Potency comparisons between CARDENE and ADALAT depend on the specific clinical indication. These are both Calcium Channel Blocker agents and are not directly interchangeable by dose. A physician or clinical pharmacist should guide any therapeutic switching decisions.
The standard adult dose of CARDENE is: 20-40 mg orally three times daily.. The standard adult dose of ADALAT is: 10-20 mg orally three times daily; extended-release: 30-60 mg orally once daily; maximum 120 mg/day.. Dosing should always be individualized based on indication, renal and hepatic function, age, and other patient factors.

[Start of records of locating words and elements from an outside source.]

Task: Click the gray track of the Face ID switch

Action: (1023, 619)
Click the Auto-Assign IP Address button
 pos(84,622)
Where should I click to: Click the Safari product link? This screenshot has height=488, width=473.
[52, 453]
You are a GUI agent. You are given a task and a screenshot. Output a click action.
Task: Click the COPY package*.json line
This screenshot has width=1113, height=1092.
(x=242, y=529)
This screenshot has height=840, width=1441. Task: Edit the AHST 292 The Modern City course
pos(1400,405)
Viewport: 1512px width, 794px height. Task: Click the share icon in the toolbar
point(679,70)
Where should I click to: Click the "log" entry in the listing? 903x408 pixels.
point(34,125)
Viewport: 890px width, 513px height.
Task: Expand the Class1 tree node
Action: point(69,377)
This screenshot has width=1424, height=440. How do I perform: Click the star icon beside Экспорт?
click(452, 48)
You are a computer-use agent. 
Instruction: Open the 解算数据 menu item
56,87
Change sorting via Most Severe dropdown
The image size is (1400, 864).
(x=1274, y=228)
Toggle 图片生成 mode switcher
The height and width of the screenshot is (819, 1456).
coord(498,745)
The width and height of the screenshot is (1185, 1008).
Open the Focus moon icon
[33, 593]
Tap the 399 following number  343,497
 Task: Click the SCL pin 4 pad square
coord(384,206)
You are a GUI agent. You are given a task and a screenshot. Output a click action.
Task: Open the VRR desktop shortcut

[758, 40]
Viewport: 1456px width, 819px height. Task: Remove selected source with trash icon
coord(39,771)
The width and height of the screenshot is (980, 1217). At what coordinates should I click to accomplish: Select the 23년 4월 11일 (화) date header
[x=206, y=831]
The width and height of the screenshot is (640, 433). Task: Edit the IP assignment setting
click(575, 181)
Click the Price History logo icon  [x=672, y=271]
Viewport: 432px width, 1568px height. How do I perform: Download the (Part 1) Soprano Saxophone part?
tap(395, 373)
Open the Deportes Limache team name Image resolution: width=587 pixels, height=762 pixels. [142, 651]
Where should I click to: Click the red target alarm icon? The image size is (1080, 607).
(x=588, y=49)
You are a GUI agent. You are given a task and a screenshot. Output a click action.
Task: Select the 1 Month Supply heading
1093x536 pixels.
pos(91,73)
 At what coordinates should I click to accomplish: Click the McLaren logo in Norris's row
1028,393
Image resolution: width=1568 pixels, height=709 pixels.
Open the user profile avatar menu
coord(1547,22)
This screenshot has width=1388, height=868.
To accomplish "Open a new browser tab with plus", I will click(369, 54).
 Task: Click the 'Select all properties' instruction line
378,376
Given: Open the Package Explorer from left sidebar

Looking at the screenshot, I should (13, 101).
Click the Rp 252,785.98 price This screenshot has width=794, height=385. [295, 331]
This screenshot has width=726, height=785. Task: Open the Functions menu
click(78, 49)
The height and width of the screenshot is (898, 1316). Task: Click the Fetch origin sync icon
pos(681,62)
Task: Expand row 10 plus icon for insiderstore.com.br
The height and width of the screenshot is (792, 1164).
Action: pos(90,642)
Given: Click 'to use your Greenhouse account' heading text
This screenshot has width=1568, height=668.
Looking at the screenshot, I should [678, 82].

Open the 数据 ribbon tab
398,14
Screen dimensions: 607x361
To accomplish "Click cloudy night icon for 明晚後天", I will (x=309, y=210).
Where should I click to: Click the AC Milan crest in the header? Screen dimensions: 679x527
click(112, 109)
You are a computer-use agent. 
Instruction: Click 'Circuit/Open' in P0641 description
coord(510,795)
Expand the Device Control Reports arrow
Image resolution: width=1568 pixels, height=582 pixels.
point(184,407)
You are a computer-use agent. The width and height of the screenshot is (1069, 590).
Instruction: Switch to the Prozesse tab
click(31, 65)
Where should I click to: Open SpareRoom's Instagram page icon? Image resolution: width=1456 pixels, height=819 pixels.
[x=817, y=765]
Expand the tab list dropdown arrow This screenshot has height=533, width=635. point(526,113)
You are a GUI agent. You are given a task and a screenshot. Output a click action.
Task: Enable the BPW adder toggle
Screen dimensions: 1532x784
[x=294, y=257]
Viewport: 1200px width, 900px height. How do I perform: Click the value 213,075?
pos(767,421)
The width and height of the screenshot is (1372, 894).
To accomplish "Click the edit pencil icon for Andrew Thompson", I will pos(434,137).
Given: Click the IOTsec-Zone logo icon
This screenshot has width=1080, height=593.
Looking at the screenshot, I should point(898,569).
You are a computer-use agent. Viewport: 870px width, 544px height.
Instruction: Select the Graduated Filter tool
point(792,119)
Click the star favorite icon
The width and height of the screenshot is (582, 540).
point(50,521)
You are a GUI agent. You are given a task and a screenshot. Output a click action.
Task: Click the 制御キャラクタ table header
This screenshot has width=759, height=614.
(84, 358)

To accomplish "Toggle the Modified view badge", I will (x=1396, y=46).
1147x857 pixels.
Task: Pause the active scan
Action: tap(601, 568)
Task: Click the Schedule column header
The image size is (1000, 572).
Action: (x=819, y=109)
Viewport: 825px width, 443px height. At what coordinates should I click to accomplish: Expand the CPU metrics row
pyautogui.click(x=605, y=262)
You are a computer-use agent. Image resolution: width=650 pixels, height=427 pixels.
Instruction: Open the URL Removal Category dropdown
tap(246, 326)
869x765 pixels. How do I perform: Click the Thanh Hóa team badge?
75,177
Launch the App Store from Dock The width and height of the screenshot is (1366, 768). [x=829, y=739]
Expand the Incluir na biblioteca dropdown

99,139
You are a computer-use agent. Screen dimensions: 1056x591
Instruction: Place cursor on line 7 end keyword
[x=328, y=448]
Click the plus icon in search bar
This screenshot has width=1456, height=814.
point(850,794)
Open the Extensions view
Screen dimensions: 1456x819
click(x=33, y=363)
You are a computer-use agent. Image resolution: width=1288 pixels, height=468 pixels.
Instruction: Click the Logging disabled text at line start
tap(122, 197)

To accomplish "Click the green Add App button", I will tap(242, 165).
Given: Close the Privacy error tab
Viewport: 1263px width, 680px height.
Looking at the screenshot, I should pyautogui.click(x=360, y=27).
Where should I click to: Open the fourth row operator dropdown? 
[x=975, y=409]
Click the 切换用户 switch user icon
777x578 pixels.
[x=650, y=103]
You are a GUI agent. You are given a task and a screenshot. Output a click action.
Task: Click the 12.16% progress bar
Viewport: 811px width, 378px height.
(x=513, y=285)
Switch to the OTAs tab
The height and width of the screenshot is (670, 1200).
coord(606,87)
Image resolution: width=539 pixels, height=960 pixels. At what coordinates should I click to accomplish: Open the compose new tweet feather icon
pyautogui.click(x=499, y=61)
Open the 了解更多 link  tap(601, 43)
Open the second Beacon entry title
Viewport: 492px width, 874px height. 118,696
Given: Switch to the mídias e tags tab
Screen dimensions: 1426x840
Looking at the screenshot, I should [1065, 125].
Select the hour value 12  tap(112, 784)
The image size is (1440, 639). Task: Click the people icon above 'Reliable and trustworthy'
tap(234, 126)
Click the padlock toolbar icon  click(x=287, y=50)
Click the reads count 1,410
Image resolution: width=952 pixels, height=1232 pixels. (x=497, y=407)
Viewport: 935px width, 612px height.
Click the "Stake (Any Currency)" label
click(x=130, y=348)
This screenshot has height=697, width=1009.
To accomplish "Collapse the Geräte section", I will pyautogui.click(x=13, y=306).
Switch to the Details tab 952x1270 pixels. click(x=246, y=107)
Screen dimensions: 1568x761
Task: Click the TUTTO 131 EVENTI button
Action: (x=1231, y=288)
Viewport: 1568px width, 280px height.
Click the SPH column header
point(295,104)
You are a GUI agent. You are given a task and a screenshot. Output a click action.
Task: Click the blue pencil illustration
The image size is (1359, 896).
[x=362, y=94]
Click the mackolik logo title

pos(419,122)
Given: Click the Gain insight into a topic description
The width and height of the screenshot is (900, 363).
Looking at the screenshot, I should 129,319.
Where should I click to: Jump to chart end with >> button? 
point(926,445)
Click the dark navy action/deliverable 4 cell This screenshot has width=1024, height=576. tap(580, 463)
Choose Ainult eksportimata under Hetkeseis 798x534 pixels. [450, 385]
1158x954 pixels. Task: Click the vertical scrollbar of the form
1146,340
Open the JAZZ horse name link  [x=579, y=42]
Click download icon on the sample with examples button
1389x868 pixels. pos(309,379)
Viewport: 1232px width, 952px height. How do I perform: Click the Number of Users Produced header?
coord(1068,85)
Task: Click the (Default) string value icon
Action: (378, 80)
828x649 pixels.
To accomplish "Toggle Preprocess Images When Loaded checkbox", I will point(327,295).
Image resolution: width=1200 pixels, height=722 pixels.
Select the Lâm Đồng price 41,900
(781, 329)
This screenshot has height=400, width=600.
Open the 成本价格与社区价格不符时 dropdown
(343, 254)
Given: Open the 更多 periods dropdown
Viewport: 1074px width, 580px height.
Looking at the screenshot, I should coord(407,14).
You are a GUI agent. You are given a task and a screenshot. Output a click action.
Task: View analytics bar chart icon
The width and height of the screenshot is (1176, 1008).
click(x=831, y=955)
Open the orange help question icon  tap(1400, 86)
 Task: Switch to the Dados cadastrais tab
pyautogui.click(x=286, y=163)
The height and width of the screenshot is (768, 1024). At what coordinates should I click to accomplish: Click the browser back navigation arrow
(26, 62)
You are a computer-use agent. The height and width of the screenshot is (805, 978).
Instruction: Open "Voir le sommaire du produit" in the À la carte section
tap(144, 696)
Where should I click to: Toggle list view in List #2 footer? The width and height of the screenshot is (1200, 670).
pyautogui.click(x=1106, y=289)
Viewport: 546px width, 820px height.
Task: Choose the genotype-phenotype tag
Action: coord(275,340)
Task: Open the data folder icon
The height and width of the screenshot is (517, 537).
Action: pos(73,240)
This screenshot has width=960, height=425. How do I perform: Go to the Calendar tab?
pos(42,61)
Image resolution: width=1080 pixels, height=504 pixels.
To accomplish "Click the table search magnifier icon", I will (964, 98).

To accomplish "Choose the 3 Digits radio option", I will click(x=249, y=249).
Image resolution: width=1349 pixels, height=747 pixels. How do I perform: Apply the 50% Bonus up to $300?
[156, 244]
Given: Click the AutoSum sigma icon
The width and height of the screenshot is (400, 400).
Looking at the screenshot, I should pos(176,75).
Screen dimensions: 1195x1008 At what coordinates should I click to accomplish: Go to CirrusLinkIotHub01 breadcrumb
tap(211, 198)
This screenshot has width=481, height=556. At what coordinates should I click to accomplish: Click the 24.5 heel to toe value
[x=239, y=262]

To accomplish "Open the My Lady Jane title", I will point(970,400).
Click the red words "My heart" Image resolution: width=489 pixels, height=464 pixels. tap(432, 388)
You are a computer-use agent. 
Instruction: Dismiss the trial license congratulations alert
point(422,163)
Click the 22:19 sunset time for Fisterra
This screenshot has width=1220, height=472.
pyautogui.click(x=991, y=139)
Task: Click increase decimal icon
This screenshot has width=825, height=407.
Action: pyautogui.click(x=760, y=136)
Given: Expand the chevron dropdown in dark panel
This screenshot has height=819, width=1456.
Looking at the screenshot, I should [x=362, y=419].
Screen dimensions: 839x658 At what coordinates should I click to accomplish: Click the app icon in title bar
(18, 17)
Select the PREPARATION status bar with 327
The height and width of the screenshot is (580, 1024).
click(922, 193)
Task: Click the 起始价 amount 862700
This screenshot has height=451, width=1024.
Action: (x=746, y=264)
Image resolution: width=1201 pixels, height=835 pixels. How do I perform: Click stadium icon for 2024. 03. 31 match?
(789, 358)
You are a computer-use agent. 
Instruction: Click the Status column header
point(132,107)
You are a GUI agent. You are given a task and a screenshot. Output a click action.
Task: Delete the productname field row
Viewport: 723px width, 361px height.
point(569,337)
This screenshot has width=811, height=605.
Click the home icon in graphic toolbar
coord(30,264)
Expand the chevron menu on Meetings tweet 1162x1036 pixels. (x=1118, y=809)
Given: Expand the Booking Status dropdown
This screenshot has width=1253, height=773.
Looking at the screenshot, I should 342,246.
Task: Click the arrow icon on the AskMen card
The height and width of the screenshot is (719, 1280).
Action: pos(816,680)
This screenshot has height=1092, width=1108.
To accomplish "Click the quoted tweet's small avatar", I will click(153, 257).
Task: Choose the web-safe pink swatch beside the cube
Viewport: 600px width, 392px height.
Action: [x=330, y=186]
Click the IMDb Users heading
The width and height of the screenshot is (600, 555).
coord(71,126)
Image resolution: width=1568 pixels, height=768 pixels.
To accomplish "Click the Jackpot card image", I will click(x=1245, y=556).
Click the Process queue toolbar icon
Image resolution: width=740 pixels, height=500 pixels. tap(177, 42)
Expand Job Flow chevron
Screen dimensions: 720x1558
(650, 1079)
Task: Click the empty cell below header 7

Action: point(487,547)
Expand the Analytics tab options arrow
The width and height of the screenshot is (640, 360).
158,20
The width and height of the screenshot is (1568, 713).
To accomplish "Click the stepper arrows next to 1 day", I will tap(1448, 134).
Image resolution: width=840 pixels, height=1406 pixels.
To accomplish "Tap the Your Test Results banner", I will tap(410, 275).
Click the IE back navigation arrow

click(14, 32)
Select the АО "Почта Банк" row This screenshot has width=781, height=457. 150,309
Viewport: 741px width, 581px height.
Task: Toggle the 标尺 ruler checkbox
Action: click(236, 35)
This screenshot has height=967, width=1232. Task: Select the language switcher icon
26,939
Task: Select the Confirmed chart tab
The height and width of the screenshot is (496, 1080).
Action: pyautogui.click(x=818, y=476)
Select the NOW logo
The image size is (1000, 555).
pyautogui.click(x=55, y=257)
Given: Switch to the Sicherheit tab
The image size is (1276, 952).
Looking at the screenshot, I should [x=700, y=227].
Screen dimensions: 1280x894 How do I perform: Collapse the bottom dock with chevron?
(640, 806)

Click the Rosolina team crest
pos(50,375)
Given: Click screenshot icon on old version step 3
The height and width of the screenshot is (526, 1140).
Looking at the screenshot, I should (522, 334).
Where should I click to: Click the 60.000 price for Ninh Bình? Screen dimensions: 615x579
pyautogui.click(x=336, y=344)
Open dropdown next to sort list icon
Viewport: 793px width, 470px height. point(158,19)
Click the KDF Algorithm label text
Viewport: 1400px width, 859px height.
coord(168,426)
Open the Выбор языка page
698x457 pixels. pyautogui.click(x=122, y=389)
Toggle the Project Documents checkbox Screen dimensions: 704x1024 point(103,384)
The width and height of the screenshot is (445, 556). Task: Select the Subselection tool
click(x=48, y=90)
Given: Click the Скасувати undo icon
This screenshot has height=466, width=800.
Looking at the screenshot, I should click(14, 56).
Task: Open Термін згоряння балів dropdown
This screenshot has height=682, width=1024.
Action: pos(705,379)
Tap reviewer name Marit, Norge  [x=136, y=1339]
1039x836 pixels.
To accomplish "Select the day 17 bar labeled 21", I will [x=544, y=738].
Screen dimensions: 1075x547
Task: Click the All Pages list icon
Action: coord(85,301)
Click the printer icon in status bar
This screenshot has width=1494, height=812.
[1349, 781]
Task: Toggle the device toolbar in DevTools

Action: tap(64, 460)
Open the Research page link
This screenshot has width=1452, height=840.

No direct drug-drug interaction has been formally documented between CARDENE and ADALAT in current clinical databases. However, individual patient risk factors including other medications, organ function, and comorbidities should always be evaluated by a qualified healthcare provider.
The maternal-fetal safety profiles differ. CARDENE is classified as Category C. Cardene (nicardipine) is classified as FDA Pregnancy Category C. In animal studies, nicardipine was associated with embryotoxicity, fetotoxicity, and teratogenicity at high doses. . ADALAT is classified as Category C. First trimester: Limited human data; animal studies show embryotoxicity. Second/third trimester: May cause fetal hypoxia due to maternal hypotension; risk of preterm labor inhibiti. Always consult a maternal-fetal medicine specialist before taking either drug during pregnancy or lactation.